A new edition of the Lobbyists’ Code of Conduct (the “Code”) came into effect on July 1, 2023 under Canada’s federal Lobbying Act and replaces the version that has been in force since 2015 (the “2015 Code”). Canadian federal lobbying rules have been expanded to reinforce transparent and ethical lobbying and promote public confidence in federal government institutions and public officials.

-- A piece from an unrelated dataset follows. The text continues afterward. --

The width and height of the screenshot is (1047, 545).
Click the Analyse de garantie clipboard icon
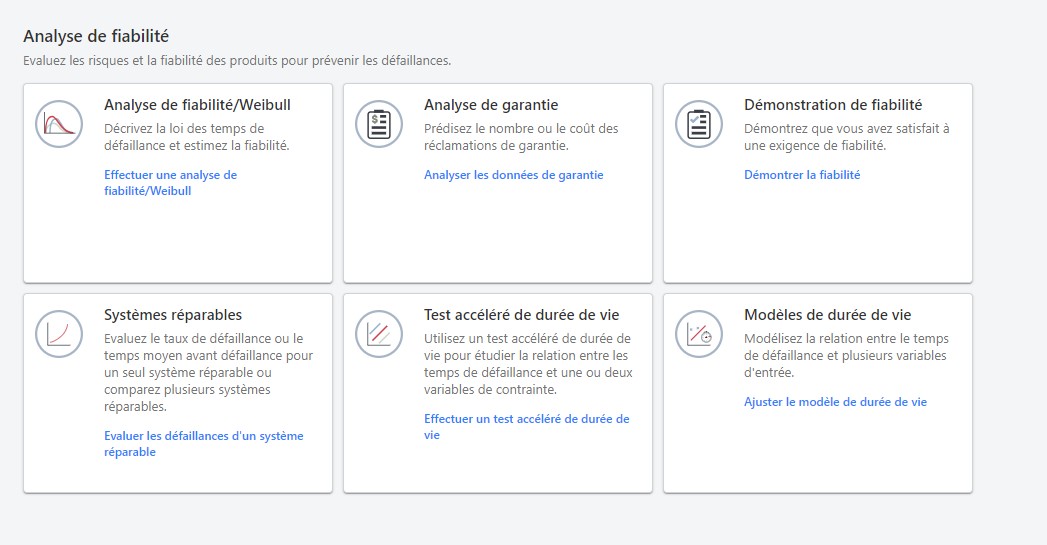tap(379, 124)
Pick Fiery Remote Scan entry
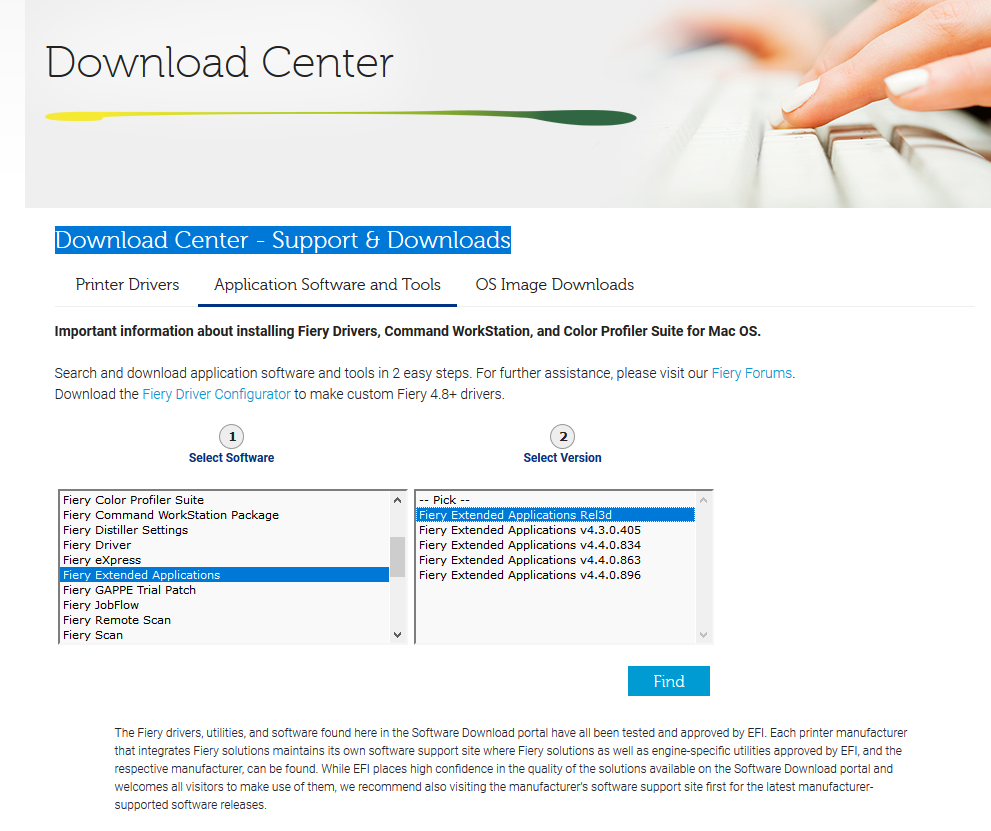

The Code is a non-statutory instrument that sets out standards of behavior to complement the Lobbying Act’s registration and disclosure requirements. Individuals who are paid or provided anything of value to communicate with public office holders or arrange meetings with office holders on a client’s behalf (“consultant lobbyists”) and any employees whose lobbying activity for their employer meets the threshold for registration (“in-house lobbyists”) are required by Section 10.3(1) of the Lobbying Act to comply with the Code. Failure to comply may result in an investigation by the federal Commissioner of Lobbying, which can lead to the submission of a public report to Parliament.

Key changes in the Code include rules about conflicts of interest, gifts and hospitality, and disclosure obligations. The Code also introduces definitions for important concepts, including “gifts”, “hospitality”, “lobbying” and “official”, and adds guiding examples that were not present in the 2015 Code. Below we set out some of these important changes.

Sense of Obligation

Lobbying in situations where a public official could reasonably be seen to have a sense of obligation towards the lobbyist was prohibited under the 2015 Code; however, a “sense of obligation” was an undefined concept informing categories of potential conflicts of interest. Now, the term is explicitly defined as “a feeling of owing something (or feeling beholden) to another person.” The Code now provides that lobbying a public official is prohibited where the public official could reasonably be seen to have a “sense of obligation” towards the lobbyist because of the following:

  • The lobbyist’s close relationship with the public official;
  • The lobbyist’s current or past political work (paid or unpaid) for the benefit of the public official, unless the cooling-off period has expired (see below); or
  • Other circumstances not specifically addressed in the Code, which can include past employment of the public official or the employment of a close family member of the public official by the lobbyist’s client or employer.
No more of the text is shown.